After adjusting for inflation, personal consumption spending rose an annualized 2.9% in November, according to Goldman Sachs. Goldman Sachs said Tuesday that it views consumers as a “source of strength” for the economy. The firm expects consumer spending to slow slightly in 2025 but still grow at a healthy 2.3% in real terms this year, and Goldman sees delinquency rates showing signs of leveling off.
However, if strong consumer spending trends hold, they will be exposed to some formidable headwinds.
Average interest rates on credit cards rose to 21.5%, about 50% higher than three years ago, according to Federal Reserve data. Investopedia estimates the average interest rate even higher at 24.4%, and points out that so-called low-cost cards given to borrowers with poor or no credit history exceed 30%. Consumers aren’t getting any help from the Fed. Despite the central bank cutting benchmark interest rates across the board last year, credit card costs continue to rise.
Those interest rates have reached much higher balances, with outstanding revolving credits at $645 billion in the second quarter of 2021, up 52.5% from a 10-year low of $423 billion, according to the Philadelphia Fed. It swelled to .
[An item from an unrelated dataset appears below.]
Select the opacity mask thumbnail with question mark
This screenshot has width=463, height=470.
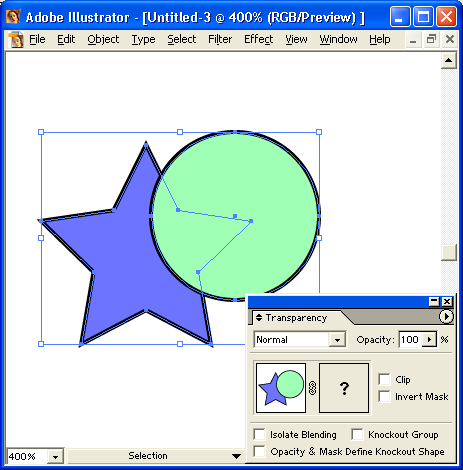click(344, 388)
Renter noted that in its own consumer research, a growing number of people (now 48%) say they use credit cards for essentials. What’s more, NerdWallet’s research found that the percentage of people who say they only make the minimum payment is even higher, at around 22%.
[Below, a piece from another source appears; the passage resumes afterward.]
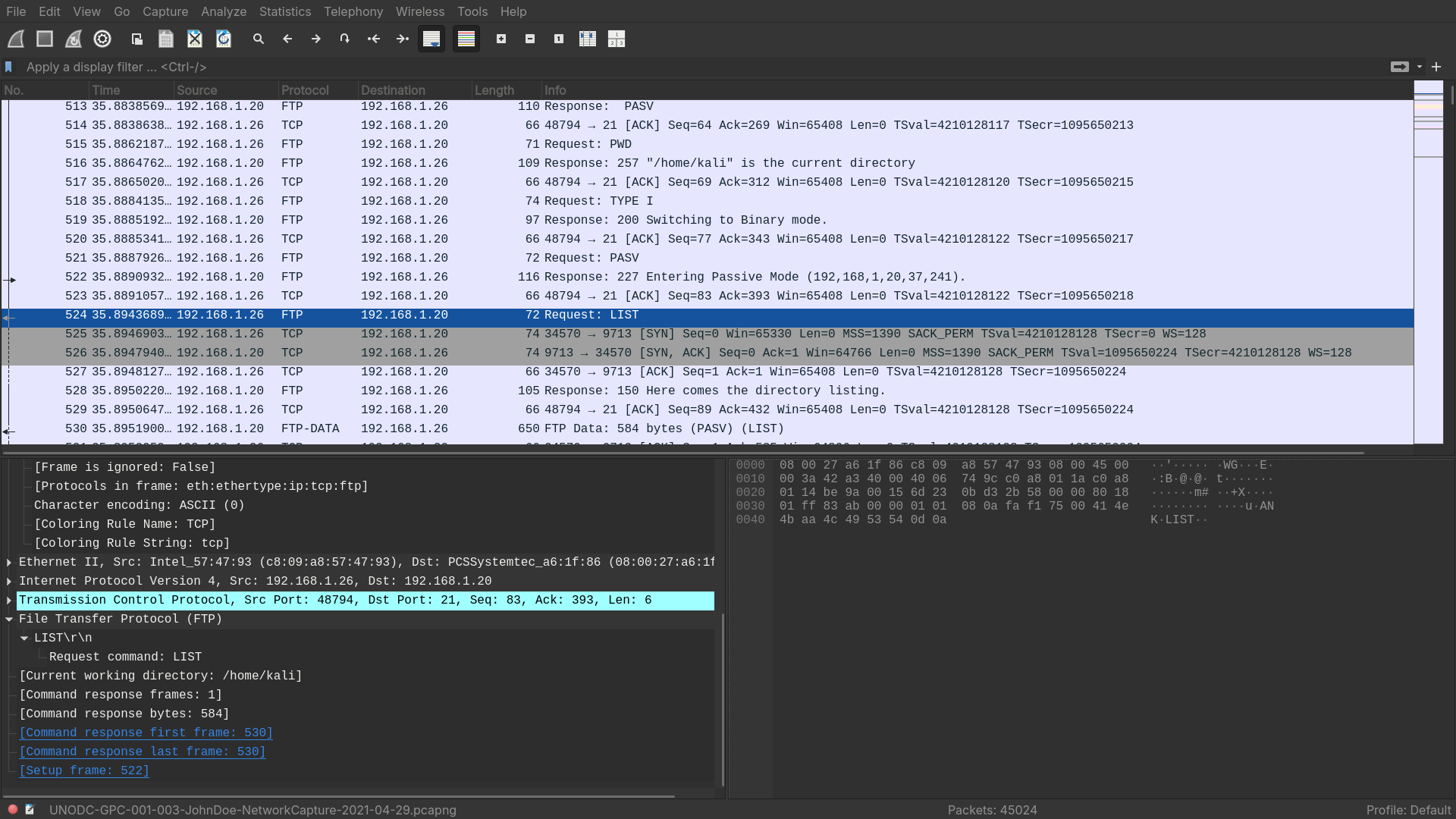The image size is (1456, 819).
Task: Expand the Ethernet II tree node
Action: pyautogui.click(x=9, y=562)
According to NerdWallet, the average credit card balance is $10,563, and it takes 22 years and $18,000 in interest just to make the minimum payment.
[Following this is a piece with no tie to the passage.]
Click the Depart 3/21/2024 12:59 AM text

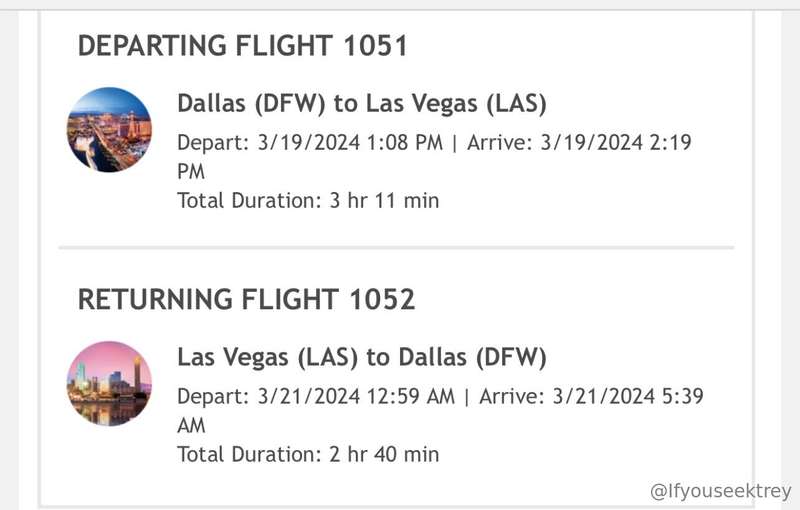(x=316, y=396)
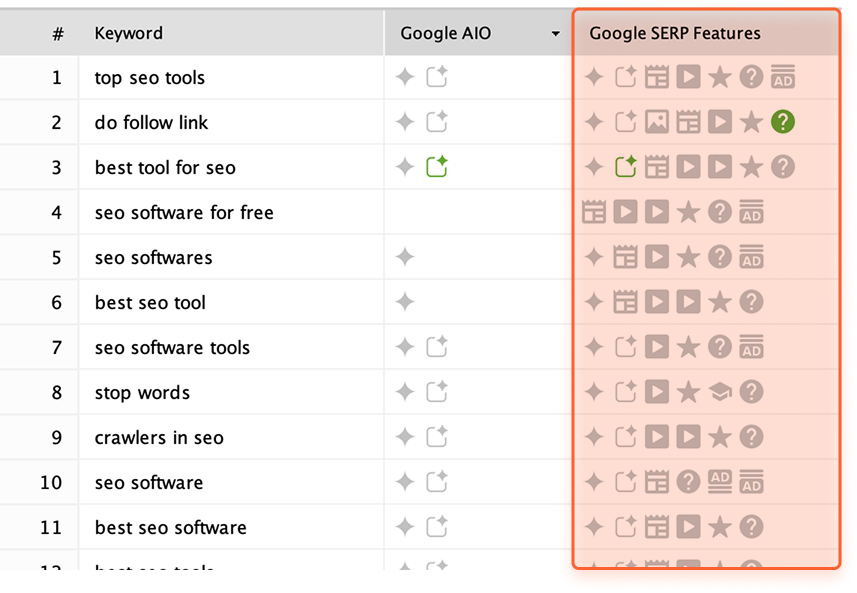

“As prices rise, people will turn to credit cards to buy essentials, and higher interest rates will make life even more difficult,” Renter said. “If they’re only paying the bare minimum, they can quickly go from being able to survive to drowning.”
The trend in that direction is not encouraging. According to the recently released December survey from the New York Fed, the average probability of defaulting on minimum debt payments over the next three months was 14.2%, the highest level since April 2020, tied with September.
Mortgage is slow
It’s not just credit cards that are feeling the strain on household finances.
The number of home loan originations in the third quarter also hit a 12-year low, according to a report from the Philadelphia Fed. It peaked at $219 billion in Q3 2021, but three years later the origination value is only $63 billion.
“High mortgage rates have left consumers locked into low fixed-rate mortgages with little incentive to refinance, reducing demand for mortgages,” the central bank branch said in a report. Ta.
Furthermore, the debt-to-income ratio of mortgages is also on the rise, most recently reaching 26%, an increase of 4 percentage points over the past five years.
Typical 30-year mortgage rates have recently risen above 7%, creating a new hurdle for housing and homeownership.